Book Review: The Good Lands • Canada Through the Eyes of Artists
Book Review: The Good Lands • Canada Through the Eyes of Artists
By Victoria Dickenson et al.
273 Pages • ISBN 978-1-77327-024-1
Photos by María Alejandra Gamboa
The Good Lands book launch was held at Parliament Hill where Senators, Indigenous people, artists, curators and all the team behind this book shared their experiences, anecdotes, and expectations with this project. More than colleagues, it was a meeting of friends who value the roots of their country and work for a Canada increasingly inclusive and aware of the benefits that nature has given.
This book was necessary for a country like Canada that is currently in the process of reconciliation with its past and with the First Nations. A book like this made it essential for Canadian society to open the eyes and value what nature has given us. The book opens the doors to reflection and commitment to building a better future for future generations and, above all, allows us to think about how we have valued each beautiful Canadian corner.
An image says more than a thousand words as well as a photograph, painting and an expression of Canadian art opens the imagination for us to connect with each of the works that appear there. Behind each photo, there is an artist, and with each artist, there are a stories, dreams, and motivations, all together in a book, and for the same country: Canada.
In the book, Victoria Dickenson says that “this book began in the spring of 2016 as a conversation between curators and writers about how we see and understand Canada through the works of our artists. (…) We talked about how artists depict not only the view but also what lies beneath –how their visions inform the way we live on these lands.”
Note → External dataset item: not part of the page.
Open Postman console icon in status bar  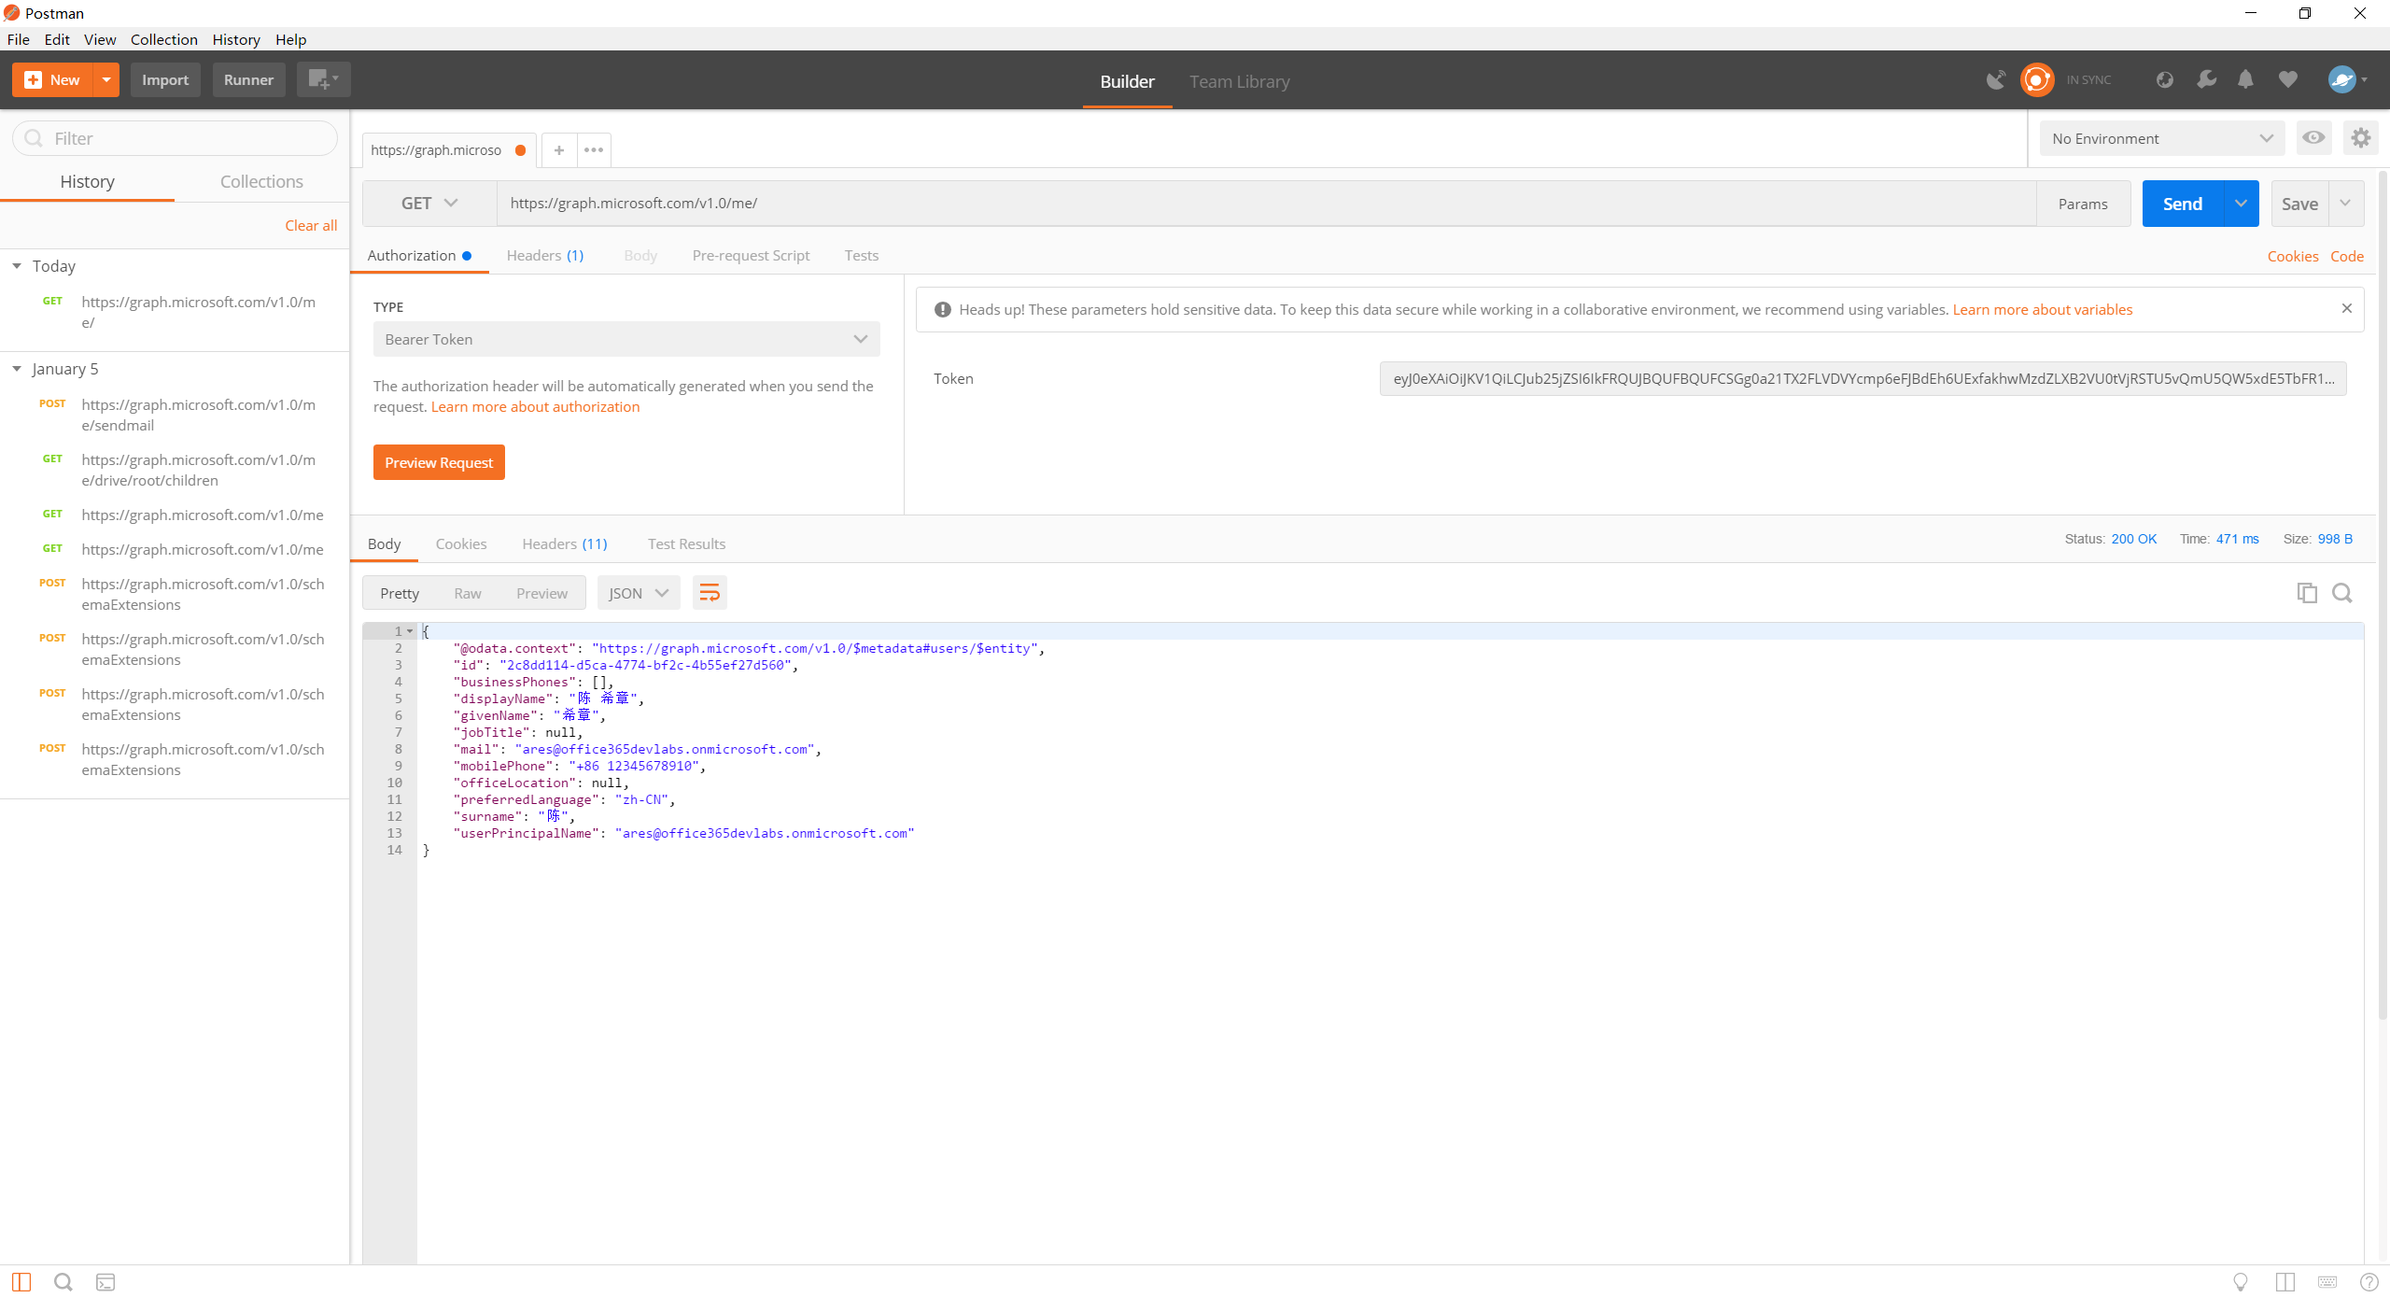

Dickenson also shares that “we also noted how few books have celebrated the landscapes that we cherish. A book is not simply a vehicle for ideas; it is a meaningful object in itself, a gift that can be shared from generation to generation, from community to community.”
This book celebrates this country and honours the beauty and power of our shared spaces. In looking through the eyes of our artists, we are reminded that the land holds us, not we the land, and that we share our territories with other sentient beings, with trees and grass, with rocks and rivers.
One of those well-known artists who participated in this memorable project is Marc Audette, a visual artist who has had several gallery and museum exhibitions. His passion is to travel and capture the best moments, spaces and corners that nature gives us and that we often leave behind. For him, a particular moment can become a timeless work.
Expo 67 celebrated our coming of age as a modern, bilingual, bicultural nation – a place where anyone from any culture could thrive. But in his public address at the festivities, Chief Dan George lamented what Canada’s centennial did not celebrate: the colonization and marginalization of indigenous people who lived on these “good lands.” Now in the year of Canada’s 150th birthday, we honour a new understanding of our past. We have begun –at long last- to share in a process of national reconciliation and to come together to reimagine our contribution to a global future.
Artists give form and meaning to both the land and the invisible landscape of the spirit, both past and the future. The works of Canada’s artists –both Indigenous and non-Indigenous, historical and contemporary- invite us to see our country and our place within it with new eyes. This book celebrates their visions, as well as the good lands we have shared and shaped for millennia that, in turn, have shaped us.